Tuesday after our 1-1 tie against mighty Andover, while still padded up, Mel Boucher lowered herself down on one knee in the goal and bowed her head. This time only silence came pouring out of her helmet. The officials were still adding things up, but it looked like she had made an unbelievable fifty-two saves in net. Fifty-two saves coupled with Abby Putnam’s one goal and suddenly Camp Wildcat’s biggest losers were the talk of the town.
That night after dinner and more bowls of Cap’n Crunch, we schlepped to the auditorium for some videos about hand position and defending and attacking off corners. Toward the end of the evening Chrissy Hankl appeared with her trademark baby-blue sun visor. There was a rumor going around that her hair was attached to it. “Ladies,” she said.

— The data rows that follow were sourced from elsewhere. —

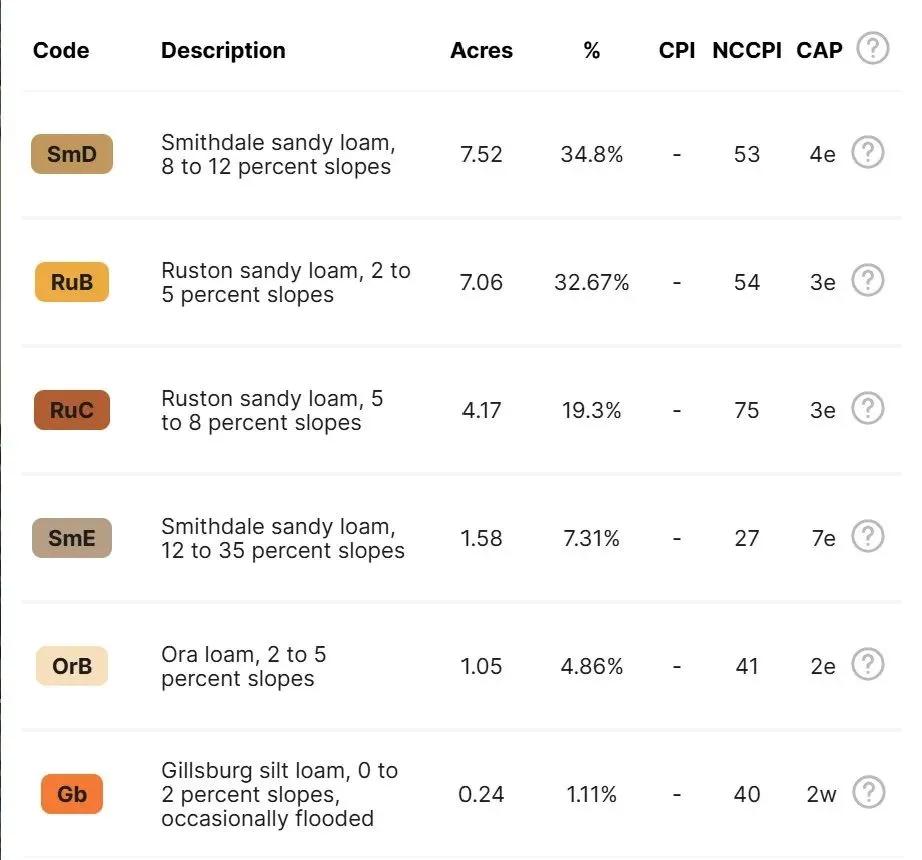Click the 32.67% value for RuB
The height and width of the screenshot is (860, 922).
pos(592,282)
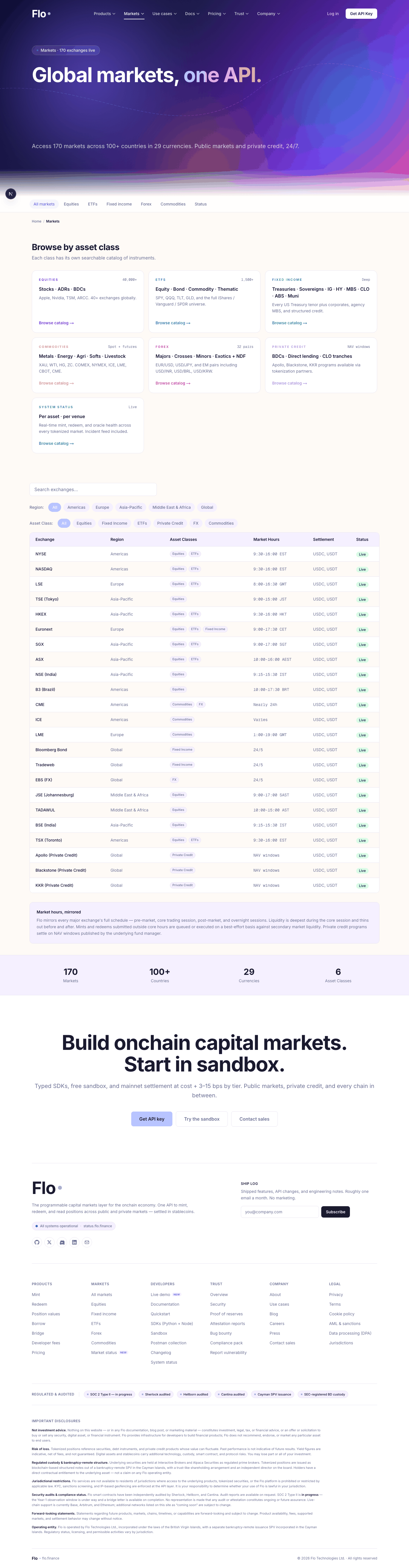Toggle the Fixed Income asset class chip
The height and width of the screenshot is (1568, 409).
(114, 523)
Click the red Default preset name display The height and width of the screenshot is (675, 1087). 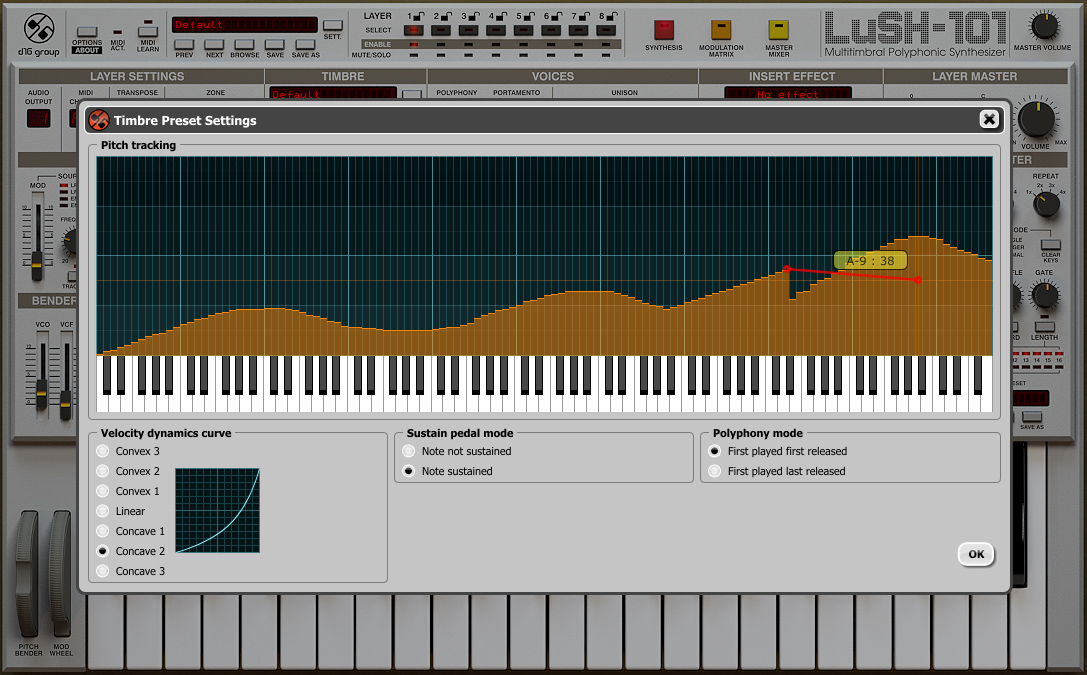244,24
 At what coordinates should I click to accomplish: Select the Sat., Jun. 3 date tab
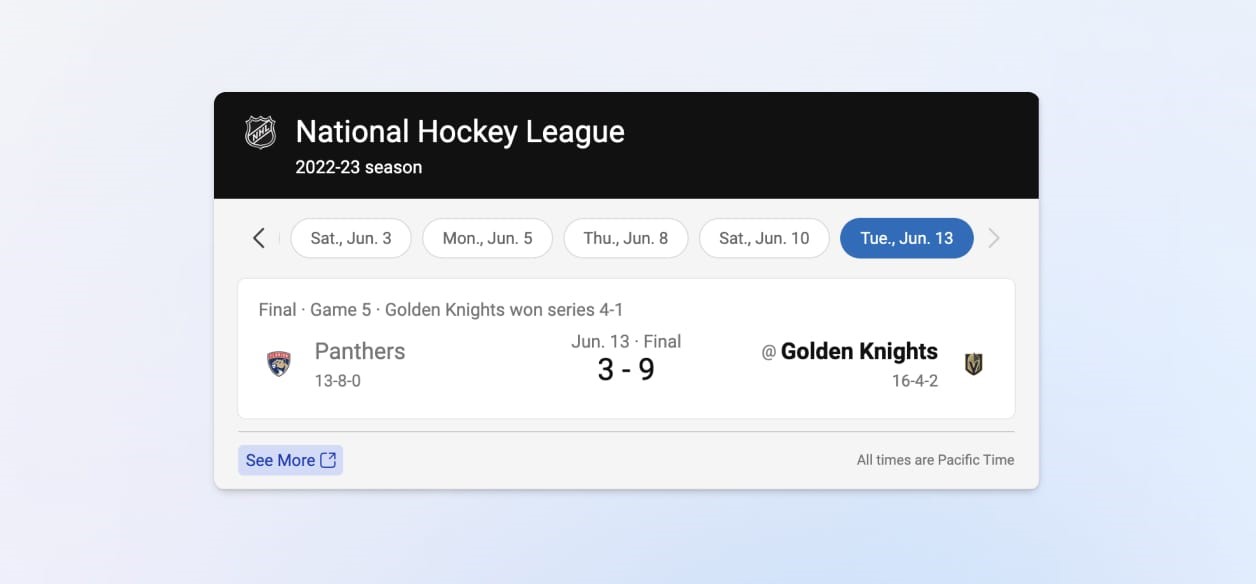tap(351, 238)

“Apparently the chick doesn’t know us,” whispered AJ Johnson to Becca Bjelica.
“No duh,” replied Becca, as she pulled up her bra strap.
“I’m pleased to announce that a new camp record was set today,” said Coach Hankl. Then she called Mel up onstage and handed her a piece of paper with a pair of field hockey sticks crossed like a shield over some gibberish about excellence. Afterward, we noticed the certificate wasn’t printed on heavy card stock or anything, but we were still happy for her.
“I’ll have what she’s having,” joked Sue Yoon, quoting everyone’s favorite new movie line of the summer from When Harry Met Sally, which they weren’t carding for at the mall, although it was rated R.
Mel shot us a sly wink from the stage, which was surprising because the Mel Boucher we knew was more likely to accidentally wink with both eyes. In the low wattage of the auditorium, her all-American Québécois complexion looked radiant as any seraphim come to deliver the good news. And it was good news. For a team that most recently had posted a 2-8 record, it was wicked good news. Who knew? You scrawled your name in a book and tied yourself up like a pot roast with a piece of smelly blue tube sock and voilà! The world was your oyster. Mel was our very own archangel of darkness. In time, we were all having what she was having. Even Abby Putnam signed on after some initial sputtering. And what Mel Boucher was having was nothing the Judeo-Christian world we inhabited would have smiled on approvingly.
See, it turns out all those long dark hopeless seasons, we’d been putting our chips on the wrong god. Honestly, of all places on earth, the Town of Danvers should have seen us coming.